After adding FBX support the other week, there was yet another reason to finally add support for normal and specular maps. While it’s still not physically-based-rendering but a simple Phong lighting model, it’s still a nice improvement to the overall image quality and helped developing some further multipurpose code.
The first step though was to add support for multiple U/V sets in the renderer backend. The attribute system of the mesh class was handling that for a long time, but adding support to the shaders was a bit more tricky. In the updated code, the renderer uses the material types to analyse the individual maps and references the correct texture coordinate set. For example, in one of the COLLADA test models there was actually no texcoord set 1 but a texcoord set 2 associated with the diffuse map. This now works perfectly fine.
Implementing the specular map was pretty easy. Instead of using one fixed specular color for the whole material, a texture lookup is used in the fragment shader and as a result the metal parts in the shield model are shiny while the darkened parts are dull. Getting the normal map to work was a bit more tricky. For one, one needs to calculate the tangent space (normal, tangent and binormal) to be able to map the normal encoded in the texture to the object’s surface. The required math can easily be found on the internet but what made this a bit more work is that I wanted to support discontinuities in the underlying U/V coordinates. So if for example the U/Vs at the edge of a cube are discontinues in U/V space, the tangent/binormal is not smoothed. But in the middle of a smooth surface, tangent/binormal are smooth for all incident faces.
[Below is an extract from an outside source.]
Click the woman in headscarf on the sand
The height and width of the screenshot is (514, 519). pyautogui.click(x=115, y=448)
Once that was complete, what remained was adding the respective code to the shader generator. The math itself is pretty straight forward: use the normal, tangent and binormal as an orthogonal system to map the normal encoded in the normal map texture to an object space vector. Plug that vector in the usual lighting equation and voila. I had done this a decade ago but it’s always astonishing to see how a normal map can turn a low poly surface (the shield model has approx 60 triangles and three 256×256 textures) into a seemingly highly detailed surface.
Things seem to come together quite nicely now. The canopy model below is a single mesh that uses two different material groups, each using a diffuse/normal/spec map combination and the render backend automatically splits it into two separate drawing calls and does all the wiring to the correct texture coordinate sets.